Try it: The entries below contain a line with "Image resolution: width=798" and a line with "You are a computer-use agent. The image". Quote exactly those two lines and all lines between them.

Record excerpts:
======
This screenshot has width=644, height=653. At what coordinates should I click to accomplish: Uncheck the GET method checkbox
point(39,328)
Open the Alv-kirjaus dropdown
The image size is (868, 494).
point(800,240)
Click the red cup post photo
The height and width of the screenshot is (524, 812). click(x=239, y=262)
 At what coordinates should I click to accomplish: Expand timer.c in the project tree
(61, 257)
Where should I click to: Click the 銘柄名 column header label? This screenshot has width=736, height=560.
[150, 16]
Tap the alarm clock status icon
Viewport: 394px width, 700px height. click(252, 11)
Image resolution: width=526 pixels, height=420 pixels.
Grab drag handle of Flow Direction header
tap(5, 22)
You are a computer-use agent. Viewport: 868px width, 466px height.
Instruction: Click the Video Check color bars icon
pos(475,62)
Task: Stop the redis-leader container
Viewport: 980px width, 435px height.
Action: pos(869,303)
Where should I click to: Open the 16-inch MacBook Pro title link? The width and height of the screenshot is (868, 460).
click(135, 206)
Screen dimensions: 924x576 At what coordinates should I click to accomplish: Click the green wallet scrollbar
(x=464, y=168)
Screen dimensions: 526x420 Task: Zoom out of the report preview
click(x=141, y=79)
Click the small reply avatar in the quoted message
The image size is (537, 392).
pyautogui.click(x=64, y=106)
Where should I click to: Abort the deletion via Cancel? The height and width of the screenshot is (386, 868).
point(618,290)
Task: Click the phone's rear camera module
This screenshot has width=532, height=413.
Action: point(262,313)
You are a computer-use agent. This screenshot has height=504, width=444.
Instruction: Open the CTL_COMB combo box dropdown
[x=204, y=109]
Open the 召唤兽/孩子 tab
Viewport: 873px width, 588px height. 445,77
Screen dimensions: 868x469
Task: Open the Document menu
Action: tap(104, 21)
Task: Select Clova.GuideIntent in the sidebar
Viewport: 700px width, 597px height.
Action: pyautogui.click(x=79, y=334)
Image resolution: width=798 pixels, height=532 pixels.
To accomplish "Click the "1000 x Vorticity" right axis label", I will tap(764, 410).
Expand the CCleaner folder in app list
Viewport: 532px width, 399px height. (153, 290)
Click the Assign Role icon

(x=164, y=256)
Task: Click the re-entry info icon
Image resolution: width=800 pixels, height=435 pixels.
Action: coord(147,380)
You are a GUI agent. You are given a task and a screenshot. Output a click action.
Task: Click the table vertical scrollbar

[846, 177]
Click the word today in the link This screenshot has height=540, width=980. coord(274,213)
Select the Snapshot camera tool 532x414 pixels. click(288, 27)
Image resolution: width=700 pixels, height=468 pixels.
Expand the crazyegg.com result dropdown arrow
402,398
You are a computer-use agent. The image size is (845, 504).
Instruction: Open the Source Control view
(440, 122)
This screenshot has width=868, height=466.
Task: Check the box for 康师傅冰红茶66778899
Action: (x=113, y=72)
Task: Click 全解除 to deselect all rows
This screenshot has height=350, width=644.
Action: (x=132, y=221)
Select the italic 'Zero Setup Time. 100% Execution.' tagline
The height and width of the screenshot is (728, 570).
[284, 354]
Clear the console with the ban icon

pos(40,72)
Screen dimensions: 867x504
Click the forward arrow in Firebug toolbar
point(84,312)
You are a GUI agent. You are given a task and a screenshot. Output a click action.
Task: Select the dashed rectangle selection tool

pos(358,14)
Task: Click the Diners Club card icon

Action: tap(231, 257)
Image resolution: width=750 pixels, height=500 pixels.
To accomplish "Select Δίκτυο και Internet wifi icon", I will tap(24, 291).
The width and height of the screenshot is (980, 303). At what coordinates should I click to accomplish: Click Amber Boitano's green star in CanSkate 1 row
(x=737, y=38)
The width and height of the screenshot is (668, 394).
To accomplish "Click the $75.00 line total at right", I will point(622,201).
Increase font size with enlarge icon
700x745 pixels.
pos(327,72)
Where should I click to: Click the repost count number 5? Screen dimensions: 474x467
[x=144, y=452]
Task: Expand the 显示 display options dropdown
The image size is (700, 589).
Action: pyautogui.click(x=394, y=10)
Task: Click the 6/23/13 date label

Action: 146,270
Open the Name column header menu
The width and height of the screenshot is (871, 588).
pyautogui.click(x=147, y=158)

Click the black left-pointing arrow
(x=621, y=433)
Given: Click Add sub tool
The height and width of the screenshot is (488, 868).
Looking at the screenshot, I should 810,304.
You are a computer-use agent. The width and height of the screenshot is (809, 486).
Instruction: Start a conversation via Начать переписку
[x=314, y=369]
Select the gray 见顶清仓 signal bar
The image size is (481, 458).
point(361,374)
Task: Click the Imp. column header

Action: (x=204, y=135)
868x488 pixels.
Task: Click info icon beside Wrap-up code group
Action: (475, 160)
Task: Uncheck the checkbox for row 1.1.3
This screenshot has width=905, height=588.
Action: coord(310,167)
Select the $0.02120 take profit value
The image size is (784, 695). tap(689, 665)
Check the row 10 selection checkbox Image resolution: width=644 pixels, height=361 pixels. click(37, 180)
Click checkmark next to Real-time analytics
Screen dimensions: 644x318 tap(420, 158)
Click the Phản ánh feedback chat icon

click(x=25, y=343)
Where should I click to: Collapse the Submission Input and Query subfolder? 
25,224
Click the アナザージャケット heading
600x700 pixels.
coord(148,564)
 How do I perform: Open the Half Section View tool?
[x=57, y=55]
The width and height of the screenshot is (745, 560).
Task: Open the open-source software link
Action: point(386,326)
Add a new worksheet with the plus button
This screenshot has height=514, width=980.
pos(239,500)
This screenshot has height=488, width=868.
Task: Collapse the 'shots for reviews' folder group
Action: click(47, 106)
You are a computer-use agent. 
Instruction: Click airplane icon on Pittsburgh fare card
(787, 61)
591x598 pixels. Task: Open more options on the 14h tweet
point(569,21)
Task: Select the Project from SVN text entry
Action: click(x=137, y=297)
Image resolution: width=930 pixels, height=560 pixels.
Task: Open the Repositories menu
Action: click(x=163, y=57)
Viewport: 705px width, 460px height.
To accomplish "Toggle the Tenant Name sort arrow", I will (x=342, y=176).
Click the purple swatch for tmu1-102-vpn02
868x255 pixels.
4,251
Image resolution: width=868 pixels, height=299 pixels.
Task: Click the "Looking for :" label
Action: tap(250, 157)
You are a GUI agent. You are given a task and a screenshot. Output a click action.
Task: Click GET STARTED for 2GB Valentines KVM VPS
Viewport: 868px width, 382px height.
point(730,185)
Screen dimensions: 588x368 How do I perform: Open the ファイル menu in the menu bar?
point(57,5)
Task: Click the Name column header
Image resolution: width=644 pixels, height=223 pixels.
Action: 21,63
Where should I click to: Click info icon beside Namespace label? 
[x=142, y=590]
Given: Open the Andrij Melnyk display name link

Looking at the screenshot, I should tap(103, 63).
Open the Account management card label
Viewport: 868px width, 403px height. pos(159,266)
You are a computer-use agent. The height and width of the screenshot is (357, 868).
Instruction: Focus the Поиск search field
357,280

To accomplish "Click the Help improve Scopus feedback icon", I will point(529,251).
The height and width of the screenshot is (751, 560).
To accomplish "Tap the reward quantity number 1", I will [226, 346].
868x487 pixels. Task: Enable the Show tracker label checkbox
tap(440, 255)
======
Output below:
Image resolution: width=798 pixels, height=532 pixels.
To accomplish "Click the "1000 x Vorticity" right axis label", I will tap(764, 410).
Expand the CCleaner folder in app list
Viewport: 532px width, 399px height. (153, 290)
Click the Assign Role icon

(x=164, y=256)
Task: Click the re-entry info icon
Image resolution: width=800 pixels, height=435 pixels.
Action: coord(147,380)
You are a GUI agent. You are given a task and a screenshot. Output a click action.
Task: Click the table vertical scrollbar

[846, 177]
Click the word today in the link This screenshot has height=540, width=980. coord(274,213)
Select the Snapshot camera tool 532x414 pixels. click(288, 27)
Image resolution: width=700 pixels, height=468 pixels.
Expand the crazyegg.com result dropdown arrow
402,398
You are a computer-use agent. The image size is (845, 504).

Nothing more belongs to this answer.